20 Month Old Is Small for Her Age

Updated on September 30, 2009
C.S. asks from Falls Church, VA
18 answers

I've seen other posts here about children who are small for their age, so I know this is nothing new, but I'm in search of some reassurance and good advice and I'm hoping you wise moms will have some for me. My daughter is off the chart for weight and in the twelfth percentile for height. She's 19 pounds and she's 20 months old. The doctor has been monitoring her growth for months, and she has a full, varied and healthy diet (but with a typical toddler appetite -- some days she'll eat a lot while other days she eats much less). She has had tests and everything has come back showing no problems at all.
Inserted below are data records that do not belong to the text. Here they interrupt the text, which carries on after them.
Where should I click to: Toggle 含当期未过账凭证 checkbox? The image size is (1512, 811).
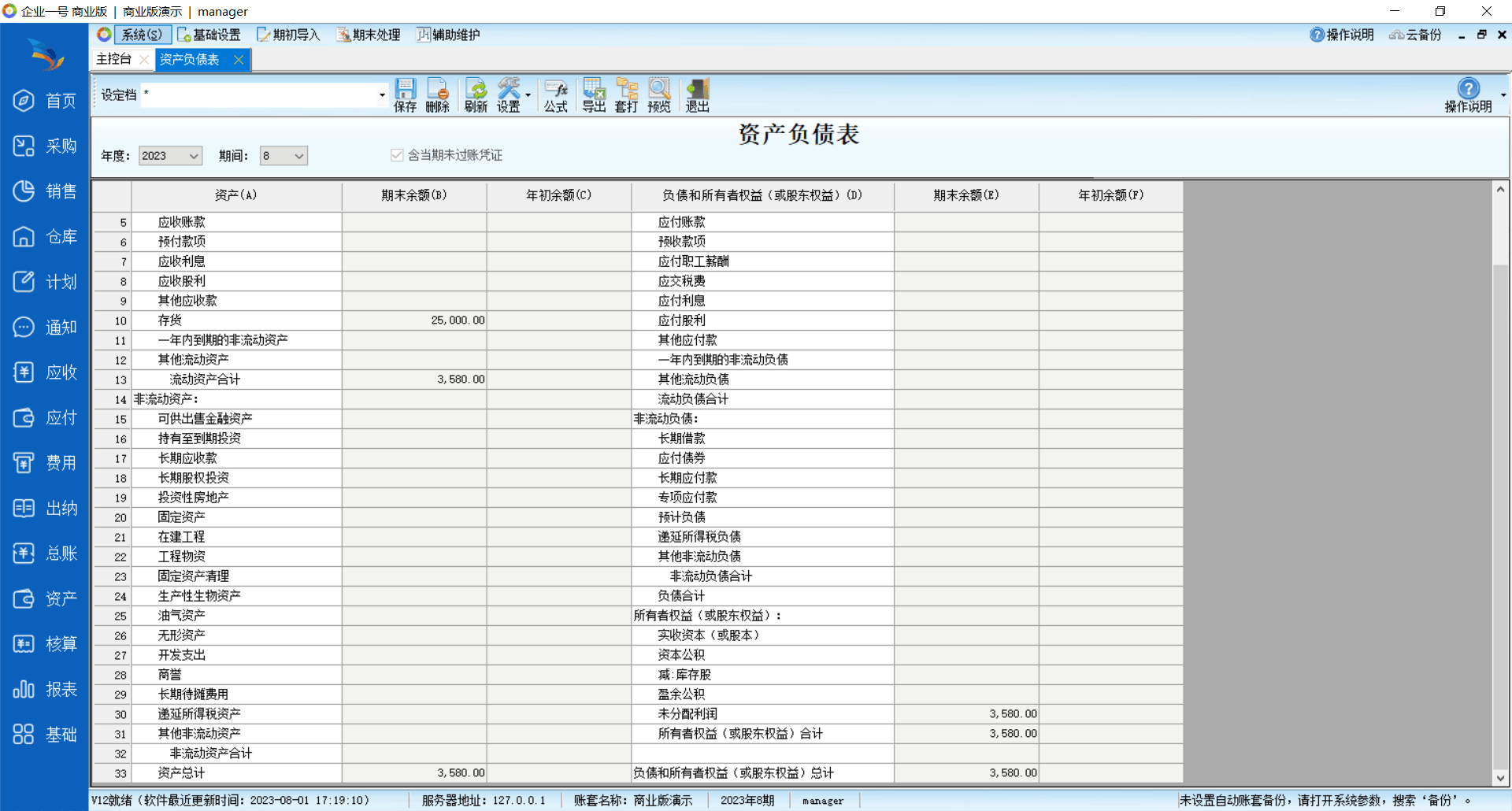tap(397, 155)
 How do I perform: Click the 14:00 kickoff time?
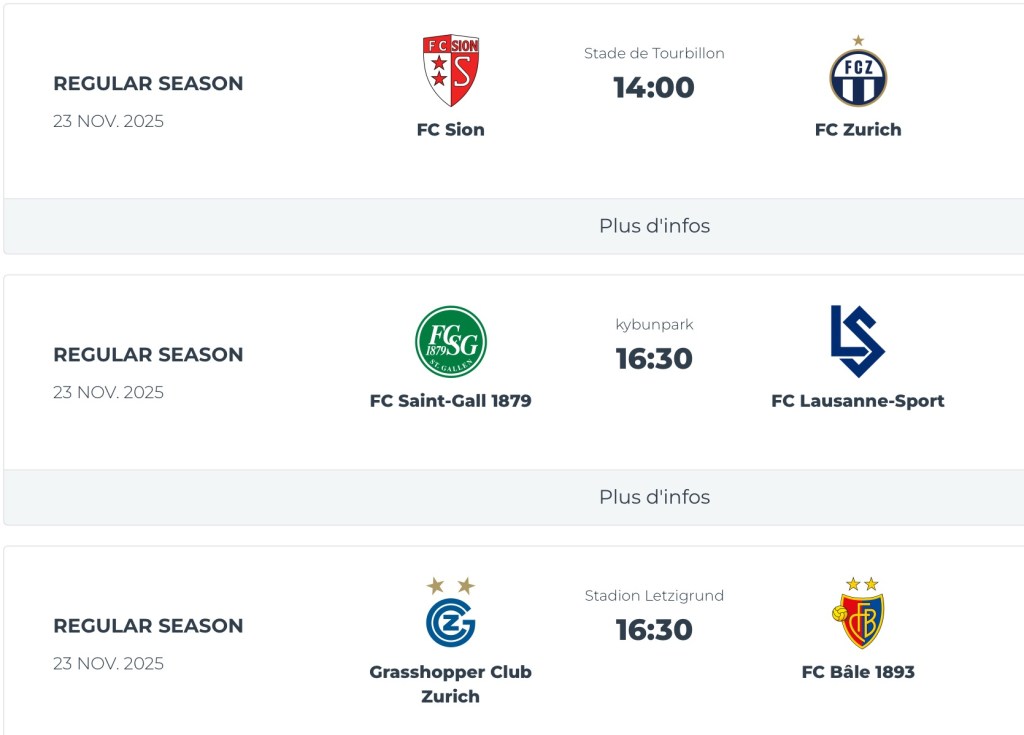(x=654, y=88)
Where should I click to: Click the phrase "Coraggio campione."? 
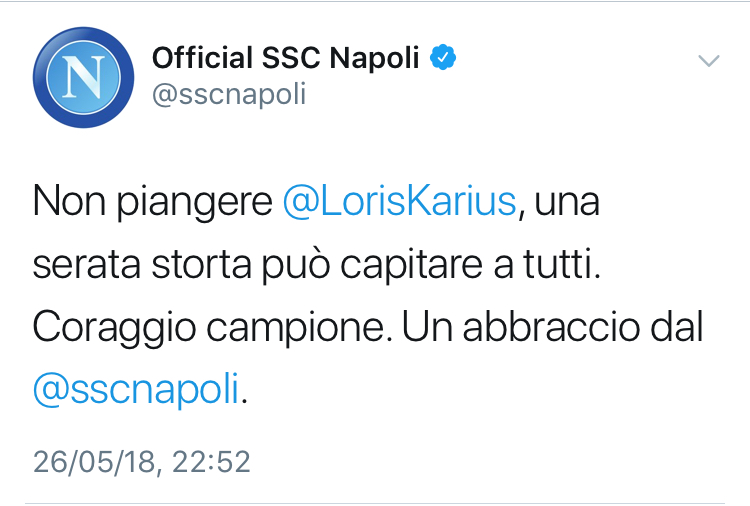(x=205, y=327)

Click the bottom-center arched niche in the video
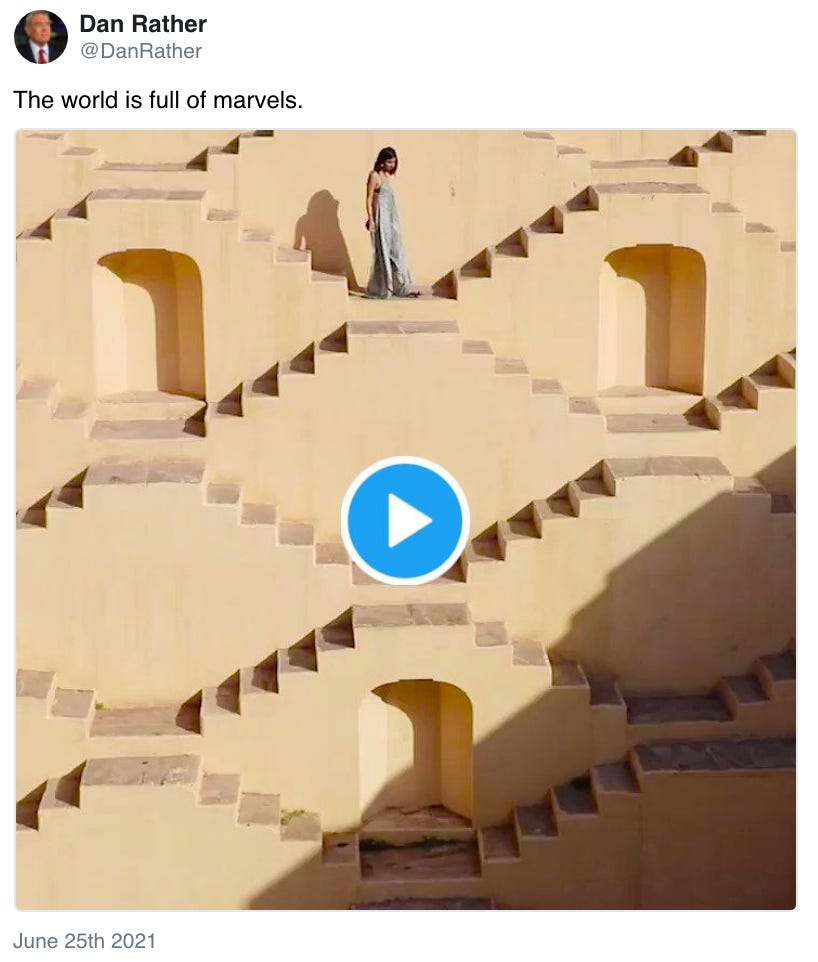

My niece is very small for her age--she's 13 years old but looks more like 10--so we suspect this is just something that runs in our family. At this point the doctors think my daughter is just a petite girl, and my husband and I agree. What bothers me is that people constantly comment on how small she is. Almost every single day strangers will say she's cute, then ask her age, then say, "Wow, she's small," or something to that effect. I'm already getting weary of it, and she's not even 2 years old yet. Now that she's getting old enough to understand what people are saying, I don't want her to constantly hear that, but I'm afraid there's no escaping it. What is a good response when people make these comments? I know they are just making conversation, and I don't fault them for saying it, but I don't want my daughter to become self-conscious. Thanks in advance.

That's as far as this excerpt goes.